(Written exercise): Edit the listing from its first line through the line containing "This screenshot has width=1200, height=758." by changing "squash" to "pumpkin", and reproduce only those lines with nothing else altered.

(Excerpted data):

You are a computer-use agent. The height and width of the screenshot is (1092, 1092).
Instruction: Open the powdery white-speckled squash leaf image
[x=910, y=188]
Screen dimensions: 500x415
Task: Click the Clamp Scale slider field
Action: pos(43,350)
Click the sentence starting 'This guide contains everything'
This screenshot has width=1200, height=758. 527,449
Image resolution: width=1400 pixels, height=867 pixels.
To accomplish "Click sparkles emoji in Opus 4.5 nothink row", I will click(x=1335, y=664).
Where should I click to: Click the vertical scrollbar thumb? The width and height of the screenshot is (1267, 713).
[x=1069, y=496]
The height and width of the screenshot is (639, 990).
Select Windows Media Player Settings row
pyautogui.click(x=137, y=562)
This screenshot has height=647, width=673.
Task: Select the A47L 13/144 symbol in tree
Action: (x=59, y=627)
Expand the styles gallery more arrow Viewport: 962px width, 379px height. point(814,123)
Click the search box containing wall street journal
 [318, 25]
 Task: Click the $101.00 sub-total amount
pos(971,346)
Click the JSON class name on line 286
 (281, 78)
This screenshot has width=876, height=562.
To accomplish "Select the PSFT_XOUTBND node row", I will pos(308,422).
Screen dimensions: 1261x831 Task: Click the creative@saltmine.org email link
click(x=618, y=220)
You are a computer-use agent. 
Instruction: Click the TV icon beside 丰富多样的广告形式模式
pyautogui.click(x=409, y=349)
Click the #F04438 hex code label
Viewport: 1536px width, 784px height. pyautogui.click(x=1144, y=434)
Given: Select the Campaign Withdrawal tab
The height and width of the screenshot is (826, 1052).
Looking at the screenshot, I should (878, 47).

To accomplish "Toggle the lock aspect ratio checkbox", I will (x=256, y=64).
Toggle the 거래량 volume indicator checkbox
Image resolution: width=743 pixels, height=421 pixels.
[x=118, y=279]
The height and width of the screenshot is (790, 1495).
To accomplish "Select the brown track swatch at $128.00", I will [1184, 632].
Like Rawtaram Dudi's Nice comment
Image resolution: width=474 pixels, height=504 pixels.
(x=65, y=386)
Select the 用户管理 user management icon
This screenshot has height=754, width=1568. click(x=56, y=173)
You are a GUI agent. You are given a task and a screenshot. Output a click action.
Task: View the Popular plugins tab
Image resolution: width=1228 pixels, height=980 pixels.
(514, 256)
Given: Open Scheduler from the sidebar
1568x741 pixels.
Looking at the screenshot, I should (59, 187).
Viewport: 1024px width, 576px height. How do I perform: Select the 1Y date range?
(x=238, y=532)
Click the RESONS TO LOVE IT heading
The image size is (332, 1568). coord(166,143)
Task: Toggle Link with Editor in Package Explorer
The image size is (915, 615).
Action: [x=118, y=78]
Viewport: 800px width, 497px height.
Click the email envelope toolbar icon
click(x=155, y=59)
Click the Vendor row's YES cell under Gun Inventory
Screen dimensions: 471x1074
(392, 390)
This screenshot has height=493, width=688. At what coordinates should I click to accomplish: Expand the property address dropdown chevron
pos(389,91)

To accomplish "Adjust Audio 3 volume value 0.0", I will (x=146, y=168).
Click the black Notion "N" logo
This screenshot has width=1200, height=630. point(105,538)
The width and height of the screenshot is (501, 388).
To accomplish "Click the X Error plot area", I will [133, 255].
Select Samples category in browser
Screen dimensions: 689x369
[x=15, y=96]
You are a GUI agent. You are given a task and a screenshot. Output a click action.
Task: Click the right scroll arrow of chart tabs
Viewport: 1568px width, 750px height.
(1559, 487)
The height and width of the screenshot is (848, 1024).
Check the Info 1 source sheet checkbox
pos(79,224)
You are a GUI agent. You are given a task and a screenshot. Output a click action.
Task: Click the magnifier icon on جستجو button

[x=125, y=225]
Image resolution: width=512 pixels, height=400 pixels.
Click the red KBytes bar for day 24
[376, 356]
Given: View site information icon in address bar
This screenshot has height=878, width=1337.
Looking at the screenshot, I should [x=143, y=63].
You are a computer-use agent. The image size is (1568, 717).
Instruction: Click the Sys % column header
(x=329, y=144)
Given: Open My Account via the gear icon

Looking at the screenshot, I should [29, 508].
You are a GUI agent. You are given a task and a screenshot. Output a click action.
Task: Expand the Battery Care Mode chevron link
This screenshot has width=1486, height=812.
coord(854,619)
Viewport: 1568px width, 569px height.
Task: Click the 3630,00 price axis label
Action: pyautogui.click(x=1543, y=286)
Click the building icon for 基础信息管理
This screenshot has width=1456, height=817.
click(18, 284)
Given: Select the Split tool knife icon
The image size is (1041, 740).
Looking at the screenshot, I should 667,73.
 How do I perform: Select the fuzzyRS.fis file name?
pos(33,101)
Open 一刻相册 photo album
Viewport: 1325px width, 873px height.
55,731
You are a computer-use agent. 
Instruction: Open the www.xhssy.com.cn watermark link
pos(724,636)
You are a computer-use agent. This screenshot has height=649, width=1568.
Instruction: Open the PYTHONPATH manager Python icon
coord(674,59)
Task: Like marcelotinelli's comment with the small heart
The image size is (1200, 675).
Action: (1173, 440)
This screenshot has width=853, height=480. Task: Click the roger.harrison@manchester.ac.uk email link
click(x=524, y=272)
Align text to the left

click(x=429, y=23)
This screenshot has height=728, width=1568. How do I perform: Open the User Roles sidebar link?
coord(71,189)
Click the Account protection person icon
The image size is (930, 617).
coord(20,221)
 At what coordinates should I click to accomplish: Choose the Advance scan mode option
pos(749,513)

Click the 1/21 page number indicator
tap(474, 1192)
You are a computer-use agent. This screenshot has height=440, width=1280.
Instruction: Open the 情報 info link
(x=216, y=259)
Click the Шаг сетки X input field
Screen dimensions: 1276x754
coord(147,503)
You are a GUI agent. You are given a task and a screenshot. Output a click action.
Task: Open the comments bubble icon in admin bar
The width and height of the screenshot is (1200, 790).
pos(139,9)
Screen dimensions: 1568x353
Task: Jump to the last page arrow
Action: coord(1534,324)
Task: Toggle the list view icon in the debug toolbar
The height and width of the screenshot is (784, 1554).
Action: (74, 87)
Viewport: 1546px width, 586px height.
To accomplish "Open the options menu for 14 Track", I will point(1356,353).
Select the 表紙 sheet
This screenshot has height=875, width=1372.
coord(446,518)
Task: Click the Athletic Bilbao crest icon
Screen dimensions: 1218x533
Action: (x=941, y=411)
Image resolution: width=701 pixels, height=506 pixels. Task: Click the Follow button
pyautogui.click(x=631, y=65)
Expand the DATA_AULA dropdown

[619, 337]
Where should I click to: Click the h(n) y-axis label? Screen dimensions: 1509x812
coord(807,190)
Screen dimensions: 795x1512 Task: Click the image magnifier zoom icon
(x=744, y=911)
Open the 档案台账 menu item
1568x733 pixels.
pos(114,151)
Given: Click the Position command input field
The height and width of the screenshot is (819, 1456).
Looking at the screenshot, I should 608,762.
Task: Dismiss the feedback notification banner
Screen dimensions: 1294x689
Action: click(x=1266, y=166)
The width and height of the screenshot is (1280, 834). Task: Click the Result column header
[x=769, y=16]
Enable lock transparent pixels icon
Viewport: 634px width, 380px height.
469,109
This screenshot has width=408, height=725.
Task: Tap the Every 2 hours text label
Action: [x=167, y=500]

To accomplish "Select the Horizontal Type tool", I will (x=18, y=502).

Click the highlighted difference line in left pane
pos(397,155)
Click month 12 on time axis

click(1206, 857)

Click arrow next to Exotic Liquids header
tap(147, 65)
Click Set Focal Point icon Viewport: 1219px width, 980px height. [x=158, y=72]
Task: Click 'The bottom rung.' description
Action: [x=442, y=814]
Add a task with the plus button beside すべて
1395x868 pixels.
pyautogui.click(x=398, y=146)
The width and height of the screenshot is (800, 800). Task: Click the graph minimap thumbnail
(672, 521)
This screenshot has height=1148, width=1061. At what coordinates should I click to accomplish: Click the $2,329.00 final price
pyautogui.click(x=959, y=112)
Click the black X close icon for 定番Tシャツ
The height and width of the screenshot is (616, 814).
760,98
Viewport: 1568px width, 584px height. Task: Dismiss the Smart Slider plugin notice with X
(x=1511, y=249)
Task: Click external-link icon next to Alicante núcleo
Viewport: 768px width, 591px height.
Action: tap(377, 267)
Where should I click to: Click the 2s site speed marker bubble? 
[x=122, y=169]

(Task result):
You are a computer-use agent. The height and width of the screenshot is (1092, 1092).
Instruction: Open the powdery white-speckled pumpkin leaf image
[x=910, y=188]
Screen dimensions: 500x415
Task: Click the Clamp Scale slider field
Action: pos(43,350)
Click the sentence starting 'This guide contains everything'
This screenshot has width=1200, height=758. 527,449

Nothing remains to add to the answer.